Vous avez quitté l’Algérie à 23 ans. Vous étiez déjà adulte. Au début de L’Algérie, son cinéma et moi, vous dites que le cinéma a joué un rôle dans votre désir de partir.

Les enfants de ma génération étaient fans de cinéma. Le premier film que j’ai vu était un Chaplin. Nous étions de grands amateurs de burlesque mais aussi de westerns et de films de guerre. Je me souviens que « La Piscine » de Jacques Deray m’avait beaucoup marqué, peut-être à cause de la plastique de Romy Schneider ! Comme nous n’avions pas beaucoup d’argent, nous nous cotisions et chacun allait à tour de rôle voir un film et le racontait aux copains de A à Z. Le cinéma nous donnait accès à un monde inconnu. On prenait conscience d’un ailleurs. Cela faisait travailler notre imaginaire. Du coup, quand je suis arrivé en France, je ne me suis pas senti dépaysé. Je connaissais ce nouveau monde, je l’avais vu au cinéma, j’avais déjà voyagé dans ma tête. Je peux dire que le cinéma m’a ouvert l’esprit, a aiguisé ma curiosité et qu’il a été un facteur d’intégration. Je n’en avais pas conscience sur le moment, je n’avais rien théorisé. C’est avec le recul que je m’en suis rendu compte.

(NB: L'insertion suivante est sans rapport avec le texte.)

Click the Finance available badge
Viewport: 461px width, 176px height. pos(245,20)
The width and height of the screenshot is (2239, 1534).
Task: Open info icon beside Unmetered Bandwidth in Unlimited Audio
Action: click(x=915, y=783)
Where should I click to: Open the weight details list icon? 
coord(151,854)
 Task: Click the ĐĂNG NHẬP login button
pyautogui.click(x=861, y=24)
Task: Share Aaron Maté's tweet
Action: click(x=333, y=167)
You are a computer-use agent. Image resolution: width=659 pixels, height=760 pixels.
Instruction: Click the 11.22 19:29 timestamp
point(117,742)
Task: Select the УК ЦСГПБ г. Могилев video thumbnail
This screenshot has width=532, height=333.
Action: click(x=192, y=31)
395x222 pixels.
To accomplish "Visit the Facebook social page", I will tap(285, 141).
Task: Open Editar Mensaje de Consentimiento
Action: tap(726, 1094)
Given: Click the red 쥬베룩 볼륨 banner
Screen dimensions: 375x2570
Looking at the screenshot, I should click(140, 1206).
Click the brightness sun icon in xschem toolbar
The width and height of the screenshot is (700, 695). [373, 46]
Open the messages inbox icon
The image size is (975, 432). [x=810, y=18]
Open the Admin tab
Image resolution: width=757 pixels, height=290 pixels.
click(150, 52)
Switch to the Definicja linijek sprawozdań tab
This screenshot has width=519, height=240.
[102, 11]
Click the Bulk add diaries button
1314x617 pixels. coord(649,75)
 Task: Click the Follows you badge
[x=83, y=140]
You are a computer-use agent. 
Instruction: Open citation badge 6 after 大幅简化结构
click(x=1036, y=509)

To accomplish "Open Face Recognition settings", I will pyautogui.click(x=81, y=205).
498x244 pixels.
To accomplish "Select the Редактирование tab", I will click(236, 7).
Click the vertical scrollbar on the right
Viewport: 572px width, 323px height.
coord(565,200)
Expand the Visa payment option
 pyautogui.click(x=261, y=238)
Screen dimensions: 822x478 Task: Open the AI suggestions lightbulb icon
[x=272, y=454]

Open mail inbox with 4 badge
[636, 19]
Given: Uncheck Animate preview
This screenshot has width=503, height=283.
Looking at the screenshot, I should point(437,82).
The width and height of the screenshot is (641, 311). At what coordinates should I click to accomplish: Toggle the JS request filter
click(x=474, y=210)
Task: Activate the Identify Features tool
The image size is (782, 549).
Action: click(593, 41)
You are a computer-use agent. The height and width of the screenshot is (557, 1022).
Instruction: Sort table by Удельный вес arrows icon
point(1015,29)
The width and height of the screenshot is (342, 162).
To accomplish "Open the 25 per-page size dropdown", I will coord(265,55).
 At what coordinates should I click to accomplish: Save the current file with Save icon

Le vent des AurèsÀ quel moment avez-vous vu des films algériens ?

Le cinéma algérien est né avec la guerre. En même temps que les armes, les Algériens ont pris des caméras. Des cinéastes ont filmé dans les maquis parce qu’ils avaient compris qu’une guerre se gagne aussi avec des images. Trente-quatre pays ont reconnu l’Algérie pendant la guerre. À New-York, il y avait des manifestations pour l’indépendance. Ce sont aussi les images qui ont fait connaître la situation algérienne. Après 1962, on a commencé à voir des films algériens qui racontaient notre histoire, parlaient notre langue, les acteurs nous ressemblaient. Il y a eu une sorte d’âge d’or du début des années 60 jusqu’aux années 80. Pendant cette période, le régime a encouragé la production cinématographique. Le cinéma a permis de déconstruire les effets du colonialisme, de forger l’identité nationale et d’inventer un nouvel imaginaire collectif. Et quand ça n’a plus été utile politiquement, le robinet a été fermé. Pour moi, le plus grand film algérien c’est « Le Vent des Aurès » de Mohammed Lakhdar-Hamina. J’aime aussi beaucoup « La Bataille d’Alger » de Gillo Pontecorvo. D’ailleurs, j’ai inséré des extraits de ce film dans « L’Algérie, De Gaulle et la bombe ».

Larbi Benchiha et un témoin des essais nucléaires dans le HoggarAvant ce film qui constitue le deuxième volet d’une trilogie, il y a eu, en 2008, Vent de sable, le Sahara des essais nucléaires. Comment vous est venue l’idée de vous attaquer à ce sujet politique ?

Je réalise toujours des films sur des sujets qui me posent question, qui mettent en lumière des dysfonctionnements sociétaux, humains. Pendant mes études en Algérie, jamais je n’avais entendu parler des essais nucléaires français au Sahara. J’ai pris connaissance de cette histoire à la fin des années 90. J’ai commencé à rencontrer des gens sur place et je me suis aperçu que la France n’avait pas fait d’études d’impact, qu’elle avait agi dans la précipitation, que ni les appelés français ni les populations locales n’avaient été mis au courant de la dangerosité de ces essais atmosphériques, que tout le monde avait été traité avec un égal mépris. Quand les bases nucléaires ont été fermées, les militaires sont partis sans dépolluer et sans réellement démanteler les installations. Le matériel hautement radioactif a tout simplement était enfoui dans le sable. J’avais besoin de comprendre et de faire comprendre, alors j’ai pris ma caméra. C’est de ce questionnement que le film est né.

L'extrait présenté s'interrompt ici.